Gloucestershire County Council set up a rapid testing centre at the Royal Agricultural University in Cirencester in early December, before launching one in the community.
This is part of a series of case-studies published on 9 February 2021
- Ran a testing centre at a local university before launching one in the community
- Site runs on booking basis and public are guided through test - “privacy booths” available for people with specific needs, such as Muslim women
- Council has refined its approach, including recruiting a site operational manager and reconfiguring reception areas
What was done?
Gloucestershire County Council set up a rapid testing centre at the Royal Agricultural University in Cirencester in early December. The university has a small number of students – just over 1,000 - and so it offered a great chance to pilot testing with their students before they returned home for Christmas. A local sixth form college and secondary school were also given access to the site.
The testing centre was set up in a hall on the campus. It ran for three weeks in the run up to Christmas.
Deputy Director of Public Health Siobhan Farmer said: “We had initially planned to use the testing centre for care home visitors, but then the government announced this would happen nationally.
When we heard the university were happy to work with us, it seemed the ideal opportunity to test out our plans and learn for the future. It taught us a lot, which has helped us develop our approach and enabled us to share what we found worked well with other councils.”
After that, the council set up a community rapid testing centre in Gloucester, in an area of higher deprivation, where we know that the community has been more impacted by COVID-19. A community centre was chosen that was well known to the local population.
Ms Farmer said: “Infection rates were rising and we know this population is particularly vulnerable so that’s why we chose that area. We were soon in a national lockdown, so we have had to be careful about the messaging as we want all those that can stay at home, to do so.
“We know some people in our target communities are more likely to be in jobs and roles which mean that they still have to leave home for work, so we were encouraging them to come forward for testing.
At first, we promoted it just to people in the areas surrounding the centre, but we have now extended that to people living and working in the whole city.”
The centre works on a booking system and users are assisted in carrying out the test with a member of staff providing guidance from behind a Perspex screen.
The centre can test more than 500 people a day, using 10 booths, but has been operating at just over half its capacity, with six booths running. Between 12 to 16 staff are need per shift with two team leaders on site to manage them.
Head of Transformation Jennifer Taylor said staffing the centres has been a real challenge. “When we ran the centre at the RAU we had redeployed around 10 staff, including colleagues from the fire and rescue service. But with the Gloucester site we have had to rely more on recruiting agency staff.
“There are plenty of people looking for work. We have recruited a number of people who used to work in the hospitality industry – they are ideally suited because of their people skills.
“But we have found there is quite a high turnover. The centre is open 8am to 7pm, seven days a week and because we don’t know how long they will be running for – the government has only said for the foreseeable future – we cannot offer long-term contracts, so that creates a degree of uncertainty for staff.”

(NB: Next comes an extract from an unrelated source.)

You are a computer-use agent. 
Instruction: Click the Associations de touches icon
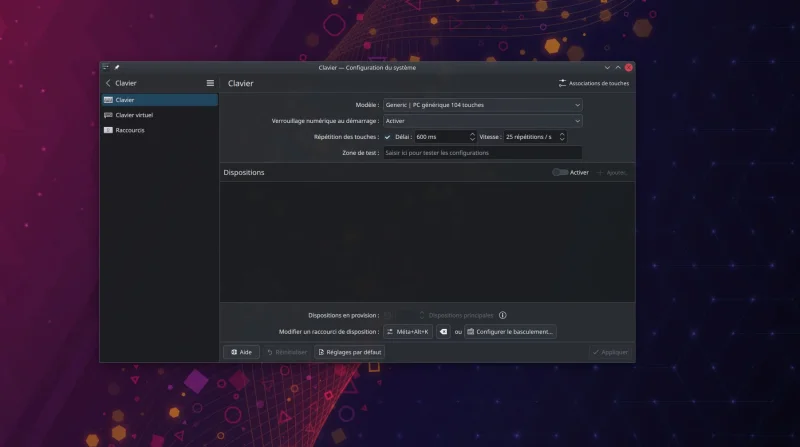click(x=562, y=83)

Ms Taylor said the council has made changes to the way the centre is run. “When people turn up they have a QR code they need to scan and we have to collect their personal details. This is only meant to take 10 minutes – and for those who are digitally savvy you can go through it much more quickly.
“But not everyone is. Some do not have mobile phones or English may not be their first language. We began to get concerned about social distancing and so introduced some booths in the reception area.
“Another step we have taken with the Gloucester centre is to appoint a site operations manager. It is someone with a military background and has proved invaluable. There is a lot of logistics to manage – you cannot underestimate that. There are stock levels, PPE and risk assessments to do.”
Gloucestershire is looking to set up other community rapid testing centres in Cirencester and the Forest of Dean area, which had higher levels of infections during wave three.
Ms Farmer said: “With rural areas such as the Forest of Dean we will have to think carefully about making sure there is good access. You need quite specific requirements - a hard floor, not carpet, so that you can clean if you drop the agents, good ventilation, square footage, separate entrance and exits.
“As strange as it may sound, there are not that many spaces like that, even in a big county like ours, especially with sites already having been taken for vaccination and PCR testing.
“Beyond that, we will have to see how this develops. There is a big expectation for these testing centres. But we would need a significant number to fully cover a county the size of ours. However, there are costs – and we need to be able to justify that investment of time and money and we don’t yet know what the future holds for this testing strategy. We have thought about a mobile unit, but the numbers of sites we might need to deploy that to make this difficult.
“We think rapid testing does have a role to play in breaking cycles of transmission, but we would like a more detailed long-term national strategy to help us develop at a pace that makes best use of our resources at a time when we also need to make sure the public have good information about and access to the vaccination rollout.”